Charismatic, engaging and inspiring to both students and faculty, Flowers is known as an effective leader who cares deeply about students’ academic success. The school is inspired by the Reggio Emilia approach to learning philosophy, which is grounded in every child’s ability to construct knowledge through their hands-on experiences in their communities. Council Oak was among the district’s top-performing elementary schools when Flowers arrived in 2017, but she was still determined to show growth, especially in math. In 2019, 66% of students showed overall proficiency in reading and math based on the district’s performance framework, with 56% growth in math and 65% growth in reading. Flowers also focuses on students’ overall well-being: Council Oak is one of five Tulsa elementary schools working to incorporate social-emotional learning (SEL) through a grant from the Wallace Foundation, and Flowers is deeply involved in these efforts. She is also a past president of Tulsa Public Schools’ elementary principals association.
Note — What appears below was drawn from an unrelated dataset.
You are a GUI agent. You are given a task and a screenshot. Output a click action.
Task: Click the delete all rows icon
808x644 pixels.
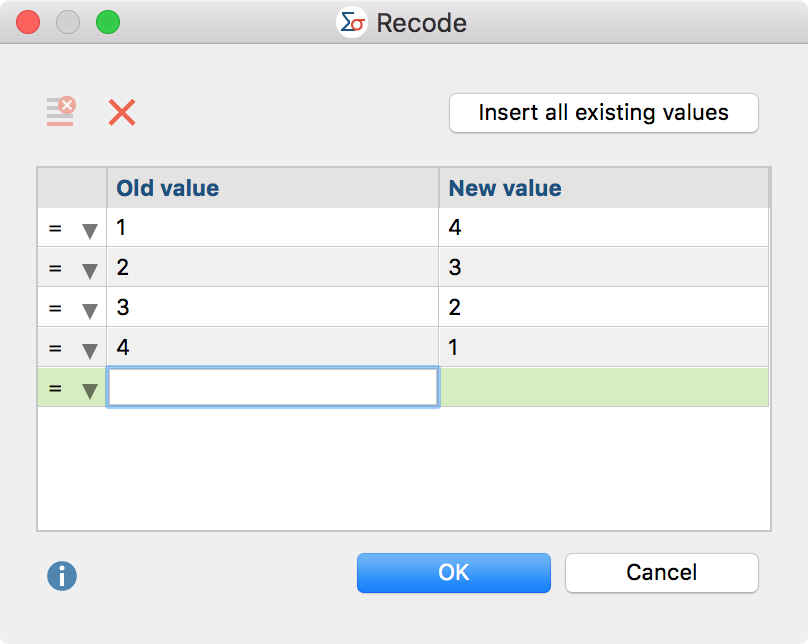coord(60,111)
During her tenure, Flowers has led the Council Oak community through a number of disruptions, including major storms and the pandemic, but it was the challenge of changing the school’s name that cemented community respect for her leadership skills. The school was originally named after Confederate General Robert E. Lee, and emotions ran high as community members debated the name change. Flowers never gave up, facing the hard conversations head-on and making sure everyone had a voice and felt like they were part of the process. She made sure teachers were equipped to navigate comments, whether in the classroom or at the grocery store, by sending them to the National Equity Foundation for equity training and encouraging them to focus on students. In the end, the community came together around Council Oak, which commemorates an historic tree near the school where the Creek Nation Council first met in 1836 after being forcibly resettled in Oklahoma.
Flowers earned a bachelor’s in social sciences with a minor in elementary education in 2003 from Portland State University and a master’s of education in administration in 2017 from the University of Oklahoma. She is currently in the doctorate of education administration program at the University of Oklahoma.